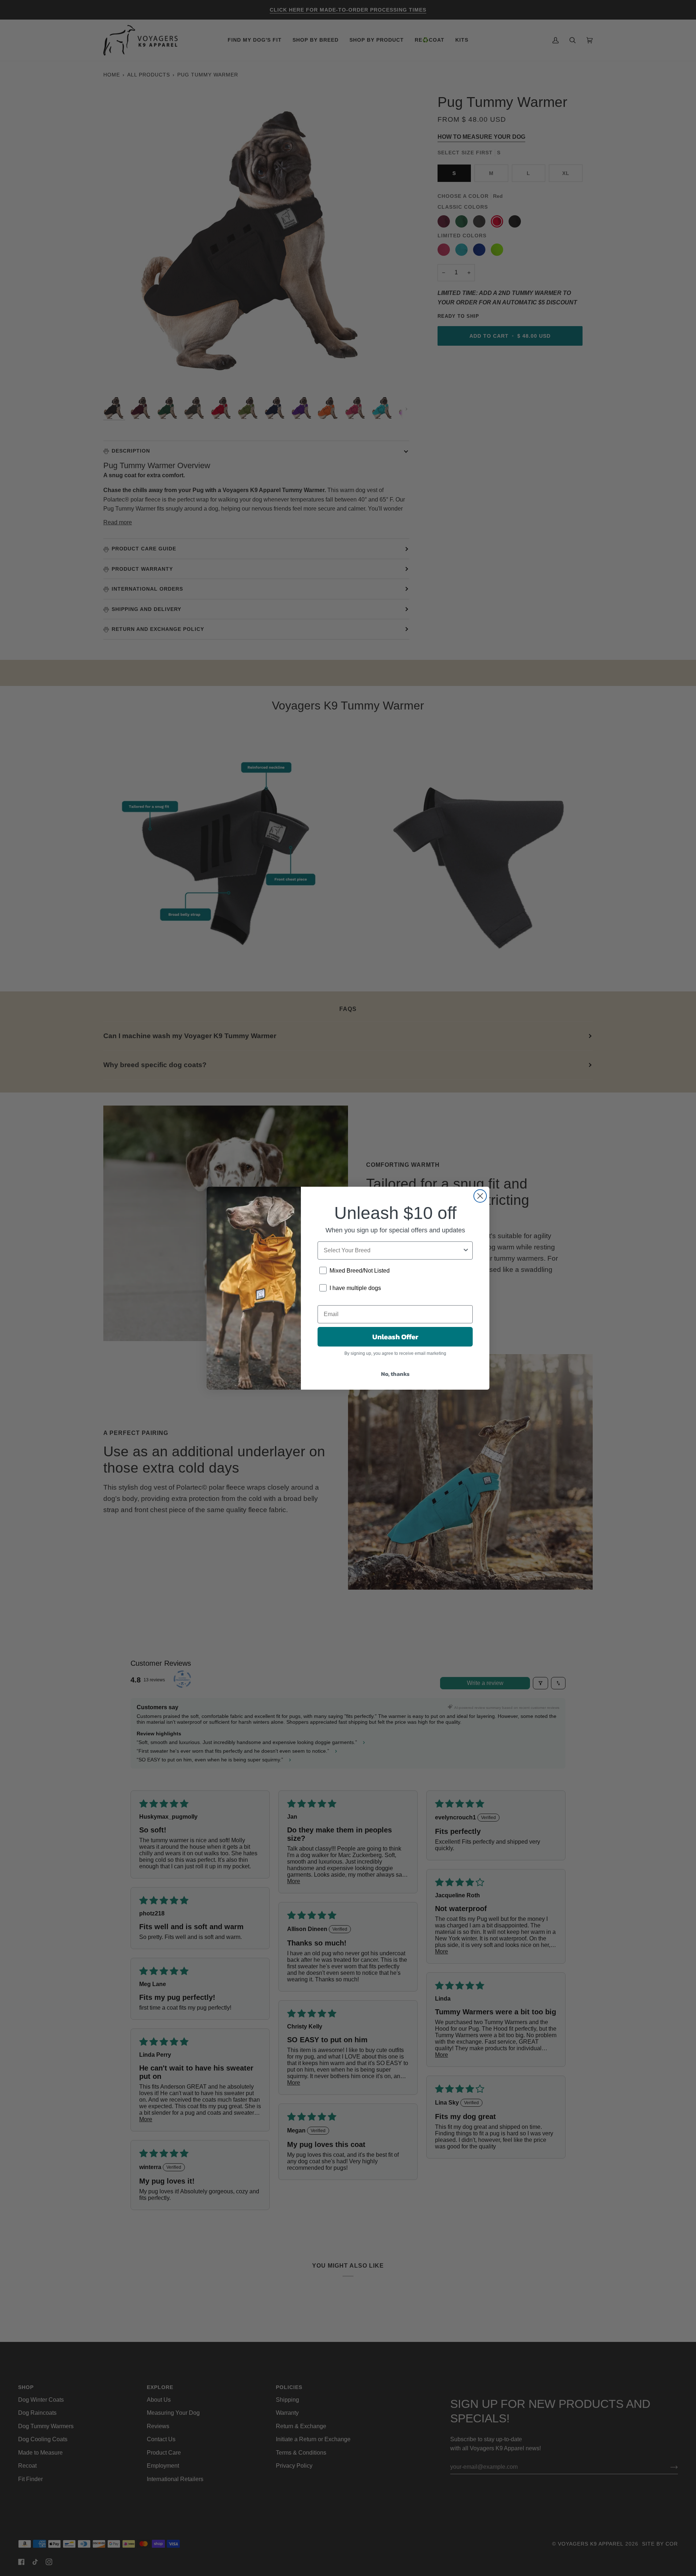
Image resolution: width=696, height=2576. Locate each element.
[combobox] (393, 1250)
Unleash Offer (395, 1336)
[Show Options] (465, 1250)
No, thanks (395, 1373)
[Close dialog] (480, 1196)
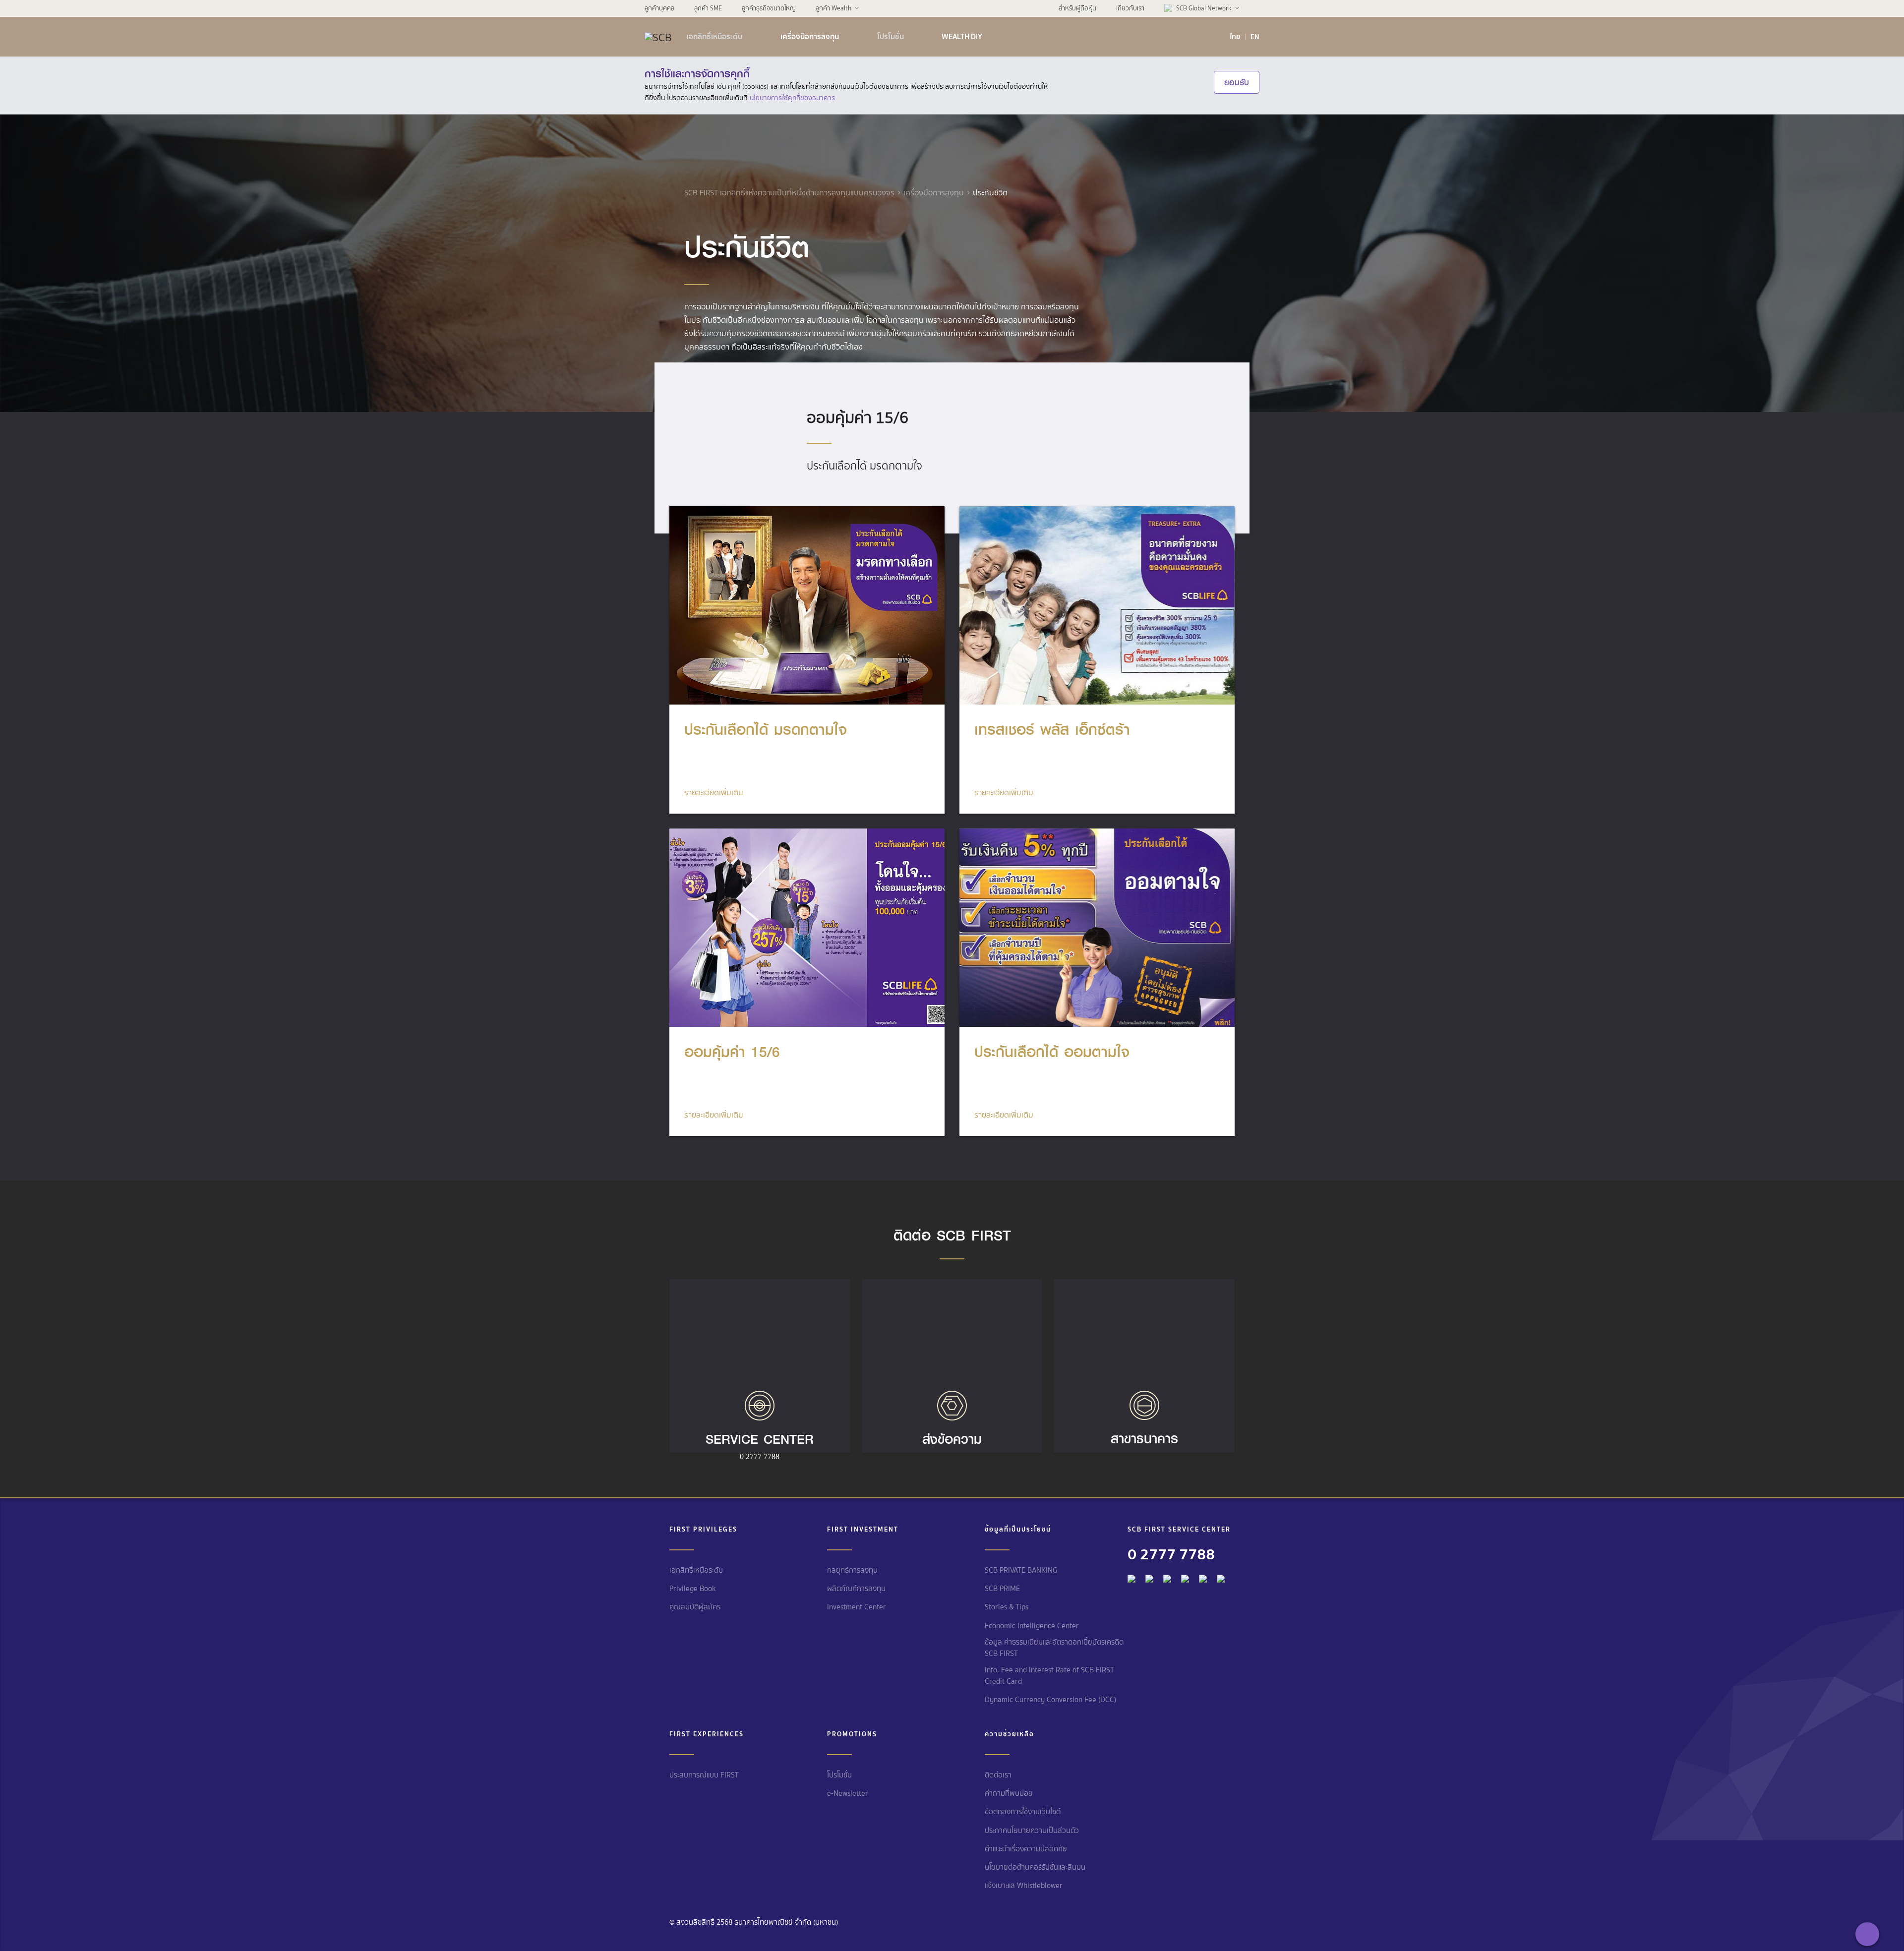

§ §

Problem to work on: An exact transcription of the records above is needed, with no pictures included.

Result of this exercise:
Image resolution: width=696, height=2576. Locate each element.
[combobox] (393, 1250)
Unleash Offer (395, 1336)
[Show Options] (465, 1250)
No, thanks (395, 1373)
[Close dialog] (480, 1196)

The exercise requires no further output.